I think that often times we walk through life oblivious to the fact that someday, we will die. We don’t like to reflect on this deeply sobering truth, because it threatens our personal ego, the person who we think we are. So we hide death, we lock old people away in nursing homes, we put dead bodies in caskets and fill them with fluids to preserve the body and then cover their face with makeup to make death more pleasant to look at. But why? Why is death so bad? It is a natural and normal part of life which should be celebrated the way that birth is. Because, as far as we’ve seen in all of human history, no one gets out of here alive.


So there, in the street by a corner store, a man lay dying. The people around him appeared to be in a state of simultaneous confusion and despair. A state which I imagine a lot of people experience when confronted with death. But there is a profound beauty in death. Without death, we could never really appreciate the magic and wonder of this all too impermanent existence. Our mortality is a burning fire, pushing us to be our best selves now, to taste the fullness that life has to offer, and to leave the most inspiring and impactful legacy that we can.

Awareness of death gives us a powerful context for life. We need not despair nor preoccupy ourselves with imaginary “problems, for as some wise sage once said, “this too shall pass.” None of us will be around too much longer.
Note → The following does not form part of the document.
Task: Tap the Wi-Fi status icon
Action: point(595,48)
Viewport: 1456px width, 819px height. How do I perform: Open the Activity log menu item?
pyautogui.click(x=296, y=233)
So the next time you see people; friends, family, strangers, bring into your awareness that these people, all of them, will one day die. It could be tomorrow. It could be 100 years from now. But either way, it will happen. And it is inescapable.

So I ask you, with this awareness of your own death, what are you doing with your life? If today were your last day, would you be content with the way in which you had lived it? What would you have done differently? And how can you live tomorrow differently so that you would be pleased if it did end up being your final day upon this Earth?

We have all heard the saying “Live everyday as if it were your last.” But how many of us actually do this? How many of us live every precious moment of our lives to the absolute fullest, to the best of our capacity in that very moment? Very few. Most of us live with blinders. We remain in monotonous, mundane routines that drain us of life, hoping that one day we will reach a place where we are free to live the life of our dreams. But that “one day” never comes. So the only choice is carpe diem. To seize the moment, to milk it for all it’s worth, and to arrive at death with a smile on our faces and joy in our hearts, knowing that we did everything we possibly could with this most precious of divine gifts: our human life.